§ Task instructions:
1) Answer these from the article on U.S. and Chinese business in Africa:
(a) According to Xinhua, what was China's two-way trade with Africa in 2011?
(b) By what percentage has the Pan Africa Fund gained over the past year?
(c) What share of Standard Bank did Industrial & Commercial Bank of China buy in 2007?
2) Please transcribe the article on U.S. and Chinese business in Africa, everything from "In 2007, when" down to "in the deal.".

§ Document section:
Images of famine and warfare have left many U.S. companies slow to
appreciate the political changes that have transformed much of Africa,
analysts said. In the past two years, countries including Nigeria, Ghana
and Kenya have completed peaceful transitions of power.

“It’s actually less risky than most investors think,” Larry Seruma, chief
investment officer of Nile Capital Management, whose Pan Africa Fund has
gained 22 percent over the past year, told Bloomberg Radio on June 17.
“Political stability is a big story about why this time around is
different.”

China Surges
Obama’s trip to Africa comes with China having surpassed the U.S. as a
trading partner. In 2011, Chinese two-way trade with the continent was $160
billion, according to the state-run Xinhua news service. The U.S. total was
$95 billion in 2011, while the European Union did $286 billion worth of
business with African companies.

Chinese foreign direct investment in Africa also has surged in recent
years, though it’s difficult to make a comparison with U.S. figures because
much Chinese overseas spending shows up as investment in Hong Kong or
various tax havens.

After lagging behind the U.S., China since 2005 has been more generous.
Last year, both countries put a bit more than $3 billion to work on African
projects, according to Xinhua and the Congressional Research Service.

Coupled with the Chinese government’s lavish provision of development
loans, the trade turnaround has sparked concern in Congress that the U.S.
is losing in a battle for African influence.

“China is all over Africa -- I mean, all over,” Secretary of State John
Kerry said during his Jan. 24 confirmation hearing. “And there’re some
places where we’re not in the game, folks.”

Overblown Concern
Concern over China dominating Africa at the expense of the U.S. are
overstated, many analysts say. China tends to provide state financing for
giant infrastructure projects -- roads, airports and bridges -- which
companies from the Asian country often construct with imported Chinese
labor.

The U.S. doesn’t offer that type of financing, and American companies
specialize in other areas, from deepwater oil fields off West Africa to the
consumer market in South Africa, where Wal-Mart (WMT) has a foothold.

Chinese investment in infrastructure -- smoothing the trade barriers that
today discourage some companies from getting involved in Africa -- will
ultimately benefit U.S. companies, too, says Jennifer Cooke, director of
the Africa Program for the Center for Strategic and International Studies
in Washington.

The continent is big enough for both powers, and direct commercial
competition between U.S. and Chinese firms is rare, according to Moss, who
was the No. 2 official in the State Department’s Bureau of African Affairs
in 2007-08.

“This notion that we need to counter moves China is making is exactly the
wrong way to think about our engagement in sub-Saharan Africa,” he said.
“In a mercantilist, business-to-business sense, there’s really very little
direct competition with China.”
In 2007, when the state-controlled Industrial & Commercial Bank of China
Ltd. spent $5.6 billion for 20 percent of Africa’s largest bank, South
Africa’s Standard Bank, an American investment bank -- Goldman Sachs Group
Inc. (GS) -- was an adviser in the deal.

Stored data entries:
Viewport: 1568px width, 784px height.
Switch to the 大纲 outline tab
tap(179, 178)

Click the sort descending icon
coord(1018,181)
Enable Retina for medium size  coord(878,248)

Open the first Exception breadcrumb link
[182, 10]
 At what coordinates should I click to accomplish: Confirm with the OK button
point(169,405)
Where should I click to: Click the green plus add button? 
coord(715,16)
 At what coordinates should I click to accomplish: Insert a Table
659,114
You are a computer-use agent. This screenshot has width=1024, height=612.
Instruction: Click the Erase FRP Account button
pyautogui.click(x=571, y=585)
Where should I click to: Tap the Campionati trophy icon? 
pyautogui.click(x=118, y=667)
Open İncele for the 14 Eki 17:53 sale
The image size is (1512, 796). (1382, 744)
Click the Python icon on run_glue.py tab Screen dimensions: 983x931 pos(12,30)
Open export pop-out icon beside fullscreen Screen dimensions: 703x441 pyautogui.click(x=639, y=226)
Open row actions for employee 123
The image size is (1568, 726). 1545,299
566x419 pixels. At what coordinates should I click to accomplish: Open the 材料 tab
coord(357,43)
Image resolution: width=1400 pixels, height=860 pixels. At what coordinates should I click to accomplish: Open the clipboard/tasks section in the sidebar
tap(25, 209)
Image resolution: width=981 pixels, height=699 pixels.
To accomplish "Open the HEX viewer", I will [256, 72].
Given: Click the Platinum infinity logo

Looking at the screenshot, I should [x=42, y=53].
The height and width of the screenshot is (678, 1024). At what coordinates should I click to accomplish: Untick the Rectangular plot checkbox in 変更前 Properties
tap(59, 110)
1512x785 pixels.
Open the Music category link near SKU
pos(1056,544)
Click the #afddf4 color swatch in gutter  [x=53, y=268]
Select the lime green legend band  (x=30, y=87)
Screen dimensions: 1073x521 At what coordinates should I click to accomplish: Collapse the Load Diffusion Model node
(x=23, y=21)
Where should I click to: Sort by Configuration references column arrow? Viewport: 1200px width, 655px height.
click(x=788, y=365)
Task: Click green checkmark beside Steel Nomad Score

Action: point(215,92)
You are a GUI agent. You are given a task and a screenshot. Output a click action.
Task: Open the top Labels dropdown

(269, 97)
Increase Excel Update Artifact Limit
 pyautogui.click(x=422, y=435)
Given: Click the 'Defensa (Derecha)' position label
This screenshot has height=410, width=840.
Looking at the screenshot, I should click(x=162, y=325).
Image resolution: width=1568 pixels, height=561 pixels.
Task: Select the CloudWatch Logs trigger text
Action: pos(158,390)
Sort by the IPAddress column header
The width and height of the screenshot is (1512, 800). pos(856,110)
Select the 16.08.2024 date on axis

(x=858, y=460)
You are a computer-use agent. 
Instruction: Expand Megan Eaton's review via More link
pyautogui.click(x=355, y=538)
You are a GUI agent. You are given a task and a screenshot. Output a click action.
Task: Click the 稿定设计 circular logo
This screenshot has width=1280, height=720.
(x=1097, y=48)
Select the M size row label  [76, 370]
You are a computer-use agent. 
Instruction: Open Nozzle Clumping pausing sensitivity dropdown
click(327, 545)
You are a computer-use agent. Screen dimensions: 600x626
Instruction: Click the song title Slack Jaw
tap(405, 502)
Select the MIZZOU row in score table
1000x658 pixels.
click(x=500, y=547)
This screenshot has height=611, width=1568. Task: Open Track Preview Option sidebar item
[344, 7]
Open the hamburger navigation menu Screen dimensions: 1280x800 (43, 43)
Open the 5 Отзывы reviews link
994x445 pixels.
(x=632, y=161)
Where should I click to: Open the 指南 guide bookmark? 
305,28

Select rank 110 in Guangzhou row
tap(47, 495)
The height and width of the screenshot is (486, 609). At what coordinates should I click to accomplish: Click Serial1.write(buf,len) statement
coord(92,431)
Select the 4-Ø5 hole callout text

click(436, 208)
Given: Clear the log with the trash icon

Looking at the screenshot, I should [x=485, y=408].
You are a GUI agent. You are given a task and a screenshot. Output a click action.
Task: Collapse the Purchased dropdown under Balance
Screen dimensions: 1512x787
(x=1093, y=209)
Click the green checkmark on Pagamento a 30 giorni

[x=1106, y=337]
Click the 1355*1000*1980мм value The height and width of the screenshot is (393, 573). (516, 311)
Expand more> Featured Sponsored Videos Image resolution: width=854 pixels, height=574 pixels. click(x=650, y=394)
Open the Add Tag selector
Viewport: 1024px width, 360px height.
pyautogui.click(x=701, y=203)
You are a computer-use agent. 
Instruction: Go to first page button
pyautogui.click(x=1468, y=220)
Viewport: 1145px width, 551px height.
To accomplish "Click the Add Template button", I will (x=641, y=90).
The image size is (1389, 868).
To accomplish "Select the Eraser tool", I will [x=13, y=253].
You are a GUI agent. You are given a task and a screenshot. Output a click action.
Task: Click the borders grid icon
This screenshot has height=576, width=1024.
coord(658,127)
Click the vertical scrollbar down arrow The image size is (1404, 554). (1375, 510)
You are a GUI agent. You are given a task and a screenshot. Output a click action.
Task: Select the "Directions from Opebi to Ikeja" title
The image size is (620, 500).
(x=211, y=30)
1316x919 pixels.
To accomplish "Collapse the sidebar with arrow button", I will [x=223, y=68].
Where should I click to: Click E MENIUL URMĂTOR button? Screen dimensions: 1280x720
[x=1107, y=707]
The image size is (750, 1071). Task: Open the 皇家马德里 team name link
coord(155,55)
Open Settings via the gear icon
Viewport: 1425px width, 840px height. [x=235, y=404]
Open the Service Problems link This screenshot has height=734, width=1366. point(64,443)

§ Expected outputs:
1)
(a) $160 billion
(b) 22 percent
(c) 20 percent

2)
In 2007, when the state-controlled Industrial & Commercial Bank of China
Ltd. spent $5.6 billion for 20 percent of Africa’s largest bank, South
Africa’s Standard Bank, an American investment bank -- Goldman Sachs Group
Inc. (GS) -- was an adviser in the deal.